Let $f$ be a function $f:R^n -> R^n$ which is differentially continuous. Moreover, it is given that in the origin: $D_f(0)=Id$, which is the identity function.
I need to prove that around the origin, there exist $A,B>0$ that satisfy: $$A||x-y|| \le ||f(x)-f(y)|| \le B||x-y||$$
I tried to maybe somehow use the Implicit Function Theorem, but no luck yet.
If someone could give me a hint or some direction, it will be very appreciated.
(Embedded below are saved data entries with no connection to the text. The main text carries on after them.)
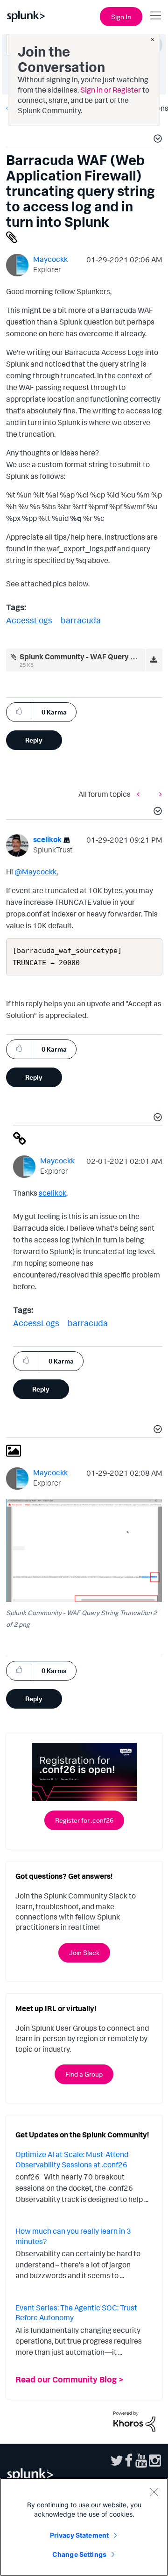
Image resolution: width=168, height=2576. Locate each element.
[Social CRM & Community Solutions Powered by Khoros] (134, 2420)
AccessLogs (29, 620)
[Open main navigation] (155, 15)
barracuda (81, 620)
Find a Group (84, 2074)
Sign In (121, 17)
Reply (33, 740)
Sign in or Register (110, 89)
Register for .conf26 (84, 1820)
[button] (156, 140)
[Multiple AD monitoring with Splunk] (140, 793)
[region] (84, 2527)
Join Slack (84, 1952)
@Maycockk (35, 871)
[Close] (154, 2492)
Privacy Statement (79, 2535)
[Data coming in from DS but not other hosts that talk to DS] (158, 793)
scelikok (52, 1193)
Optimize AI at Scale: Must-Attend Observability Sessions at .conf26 (71, 2159)
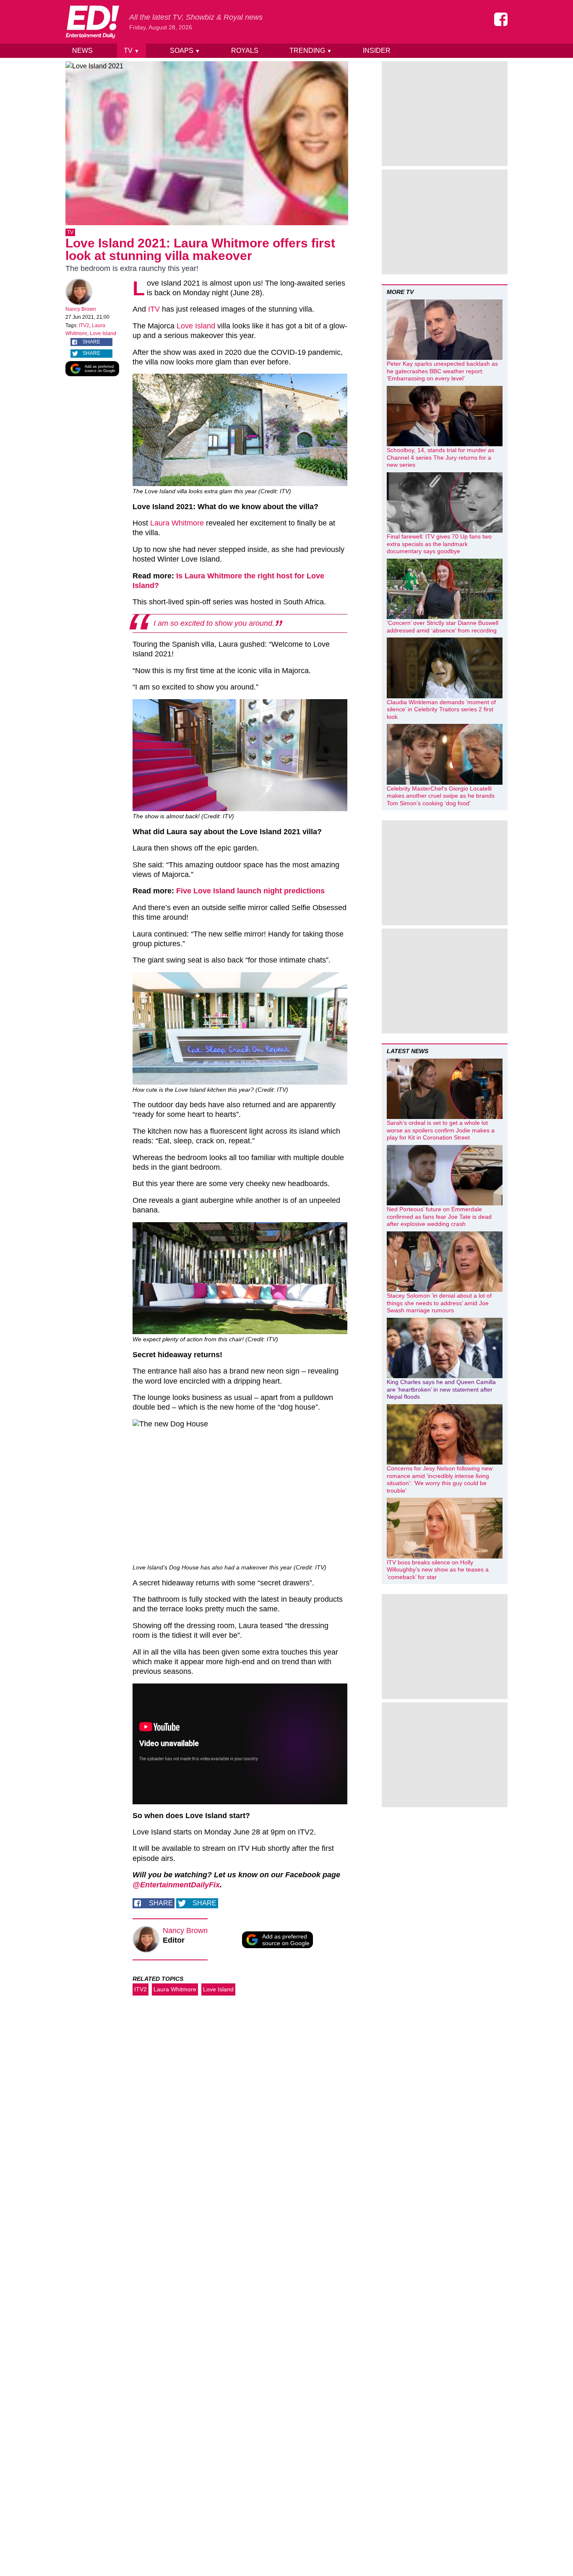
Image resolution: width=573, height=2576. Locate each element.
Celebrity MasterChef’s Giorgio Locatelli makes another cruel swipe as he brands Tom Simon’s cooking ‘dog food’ (441, 796)
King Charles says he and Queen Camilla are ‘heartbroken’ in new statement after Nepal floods (441, 1389)
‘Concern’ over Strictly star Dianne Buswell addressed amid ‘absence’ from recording (442, 626)
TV (131, 50)
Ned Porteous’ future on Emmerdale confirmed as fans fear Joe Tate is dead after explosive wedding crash (439, 1216)
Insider (377, 50)
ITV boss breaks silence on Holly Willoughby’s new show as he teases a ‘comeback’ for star (438, 1569)
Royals (244, 50)
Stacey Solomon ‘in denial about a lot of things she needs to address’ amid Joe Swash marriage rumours (439, 1303)
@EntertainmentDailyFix (176, 1885)
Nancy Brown (80, 309)
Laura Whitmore (177, 523)
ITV (154, 309)
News (82, 50)
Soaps (185, 50)
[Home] (92, 22)
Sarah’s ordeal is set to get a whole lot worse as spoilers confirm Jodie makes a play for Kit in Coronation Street (441, 1130)
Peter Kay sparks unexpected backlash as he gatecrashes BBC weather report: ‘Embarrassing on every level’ (442, 371)
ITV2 (84, 325)
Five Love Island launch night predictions (250, 891)
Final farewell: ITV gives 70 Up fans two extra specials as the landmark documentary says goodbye (439, 543)
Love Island (103, 333)
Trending (310, 50)
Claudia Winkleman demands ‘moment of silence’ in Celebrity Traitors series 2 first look (441, 709)
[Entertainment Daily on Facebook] (501, 19)
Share (91, 342)
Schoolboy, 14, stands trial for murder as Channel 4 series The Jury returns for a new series (440, 457)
By the Inverse Function Theorem, there exists two open sets $U$ and $V$ such that $0\in U$, $f(U)=V$ and the restriction $f:U \to V$ is a diffeomorphism. Let $\varepsilon$ be a positive real number such that the closed ball $\overline{B_\varepsilon(0)}$ is included in $U$. Recall that the norm of $||\cdot||$ of $\mathbb{R}^n$ induces a norm on the vector space $\mathbb{R}^{n\times n}$ of real matrices of size $n\times n$ defined by $$ ||A||=\sup\{||Ax||:||x||=1\}, $$ for every $A$ in $\mathbb{R}^{n\times n}$. The main property of this induced norm is the inequality $||Ax||\leq ||A||.||x||$, which holds for every matrix $A$ and every vector $x$. Now, the functions $\Phi:\xi\in\overline{B_\varepsilon(0)}\mapsto Df(\xi)\in \mathbb{R}^{n\times n}$ and $\Psi:\xi\in \overline{B_\varepsilon(0)}\mapsto Df^{-1}(f(\xi))\in \mathbb{R}^{n\times n}$ are continuous and they are defined on a compact space. So there exists positive real numbers $A$ and $C$ such that $$ ||\Phi(\xi)||=||Df(\xi)||\leq A \quad\text{ and }\quad ||\Psi(\xi)||=||Df^{-1}(f(\xi))||\leq C, $$ for every $\xi$ in $\overline{B_\varepsilon(0)}$. Now, let $x$ and $y$ be different points in $B_\varepsilon(0)$. By the Mean Value Theorem for Several Variables (if you do not know this version let me know and I will add the details), there exists $\xi$ in the segment between $x$ and $y$ such that $$ f(x)-f(y)=Df(\xi).(x-y) $$ And we know that $$ ||Df(\xi).(x-y)||\leq ||Df(\xi)||.||x-y||\leq A||x-y|| $$ and $$ ||x-y||=||Df^{-1}(f(\xi)).Df(\xi).(x-y)||\leq ||Df^{-1}(f(\xi))||.||Df(\xi).(x-y)||\leq C||Df(\xi).(x-y)||, $$ so $\frac{1}{C}||x-y||\leq ||Df(\xi).(x-y)||$. If we set $B=\frac{1}{C}$, it follows that $$ B||x-y||\leq ||f(x)-f(y)|| \leq A||x-y||, $$ for every $x$ and $y$ in $B_\epsilon(0)$.
Note that we only need $Df(0)$ to be invertible.